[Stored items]
• • • •
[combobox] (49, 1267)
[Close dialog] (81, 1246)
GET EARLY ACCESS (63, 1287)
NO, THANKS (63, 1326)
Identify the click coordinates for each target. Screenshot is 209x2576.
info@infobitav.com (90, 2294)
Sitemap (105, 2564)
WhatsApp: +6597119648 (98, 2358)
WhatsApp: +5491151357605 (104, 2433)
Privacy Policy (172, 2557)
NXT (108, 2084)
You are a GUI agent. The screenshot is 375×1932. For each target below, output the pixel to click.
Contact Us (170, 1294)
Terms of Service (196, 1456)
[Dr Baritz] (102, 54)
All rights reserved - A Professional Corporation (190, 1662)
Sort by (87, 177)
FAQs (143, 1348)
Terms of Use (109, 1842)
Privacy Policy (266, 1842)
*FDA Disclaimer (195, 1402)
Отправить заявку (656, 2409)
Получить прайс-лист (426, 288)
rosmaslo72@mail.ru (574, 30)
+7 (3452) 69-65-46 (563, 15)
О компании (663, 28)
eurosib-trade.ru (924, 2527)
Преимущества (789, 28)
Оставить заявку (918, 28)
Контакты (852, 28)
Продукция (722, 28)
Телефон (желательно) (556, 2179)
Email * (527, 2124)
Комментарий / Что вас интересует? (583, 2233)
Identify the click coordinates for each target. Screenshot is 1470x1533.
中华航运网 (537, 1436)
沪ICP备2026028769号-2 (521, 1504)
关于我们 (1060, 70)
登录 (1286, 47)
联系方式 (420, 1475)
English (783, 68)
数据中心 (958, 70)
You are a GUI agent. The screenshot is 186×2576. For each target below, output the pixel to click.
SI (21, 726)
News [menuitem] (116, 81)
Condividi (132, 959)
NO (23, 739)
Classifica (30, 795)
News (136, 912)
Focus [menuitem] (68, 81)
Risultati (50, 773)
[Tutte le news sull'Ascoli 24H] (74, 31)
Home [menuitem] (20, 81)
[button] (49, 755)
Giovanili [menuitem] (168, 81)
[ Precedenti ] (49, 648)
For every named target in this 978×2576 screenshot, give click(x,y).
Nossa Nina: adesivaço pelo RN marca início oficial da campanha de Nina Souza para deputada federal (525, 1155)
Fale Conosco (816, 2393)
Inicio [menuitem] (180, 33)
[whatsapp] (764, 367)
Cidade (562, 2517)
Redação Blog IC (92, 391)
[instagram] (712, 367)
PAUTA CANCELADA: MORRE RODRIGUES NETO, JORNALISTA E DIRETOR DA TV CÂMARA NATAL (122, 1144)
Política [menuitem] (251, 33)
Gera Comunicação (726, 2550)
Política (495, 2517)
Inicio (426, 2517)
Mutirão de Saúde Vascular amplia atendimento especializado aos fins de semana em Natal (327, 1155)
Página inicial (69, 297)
• • • •
§ WHAT THE EXERCISE ASKS:
Every line above in which the word "output" is present must be copied into the answer.

§ RESULT FOR THIS EXERCISE:
You are a GUI agent. The screenshot is 375×1932. For each target below, output the pixel to click.
You are a GUI agent. The screenshot is 186×2576. For each target below, output the pixel to click.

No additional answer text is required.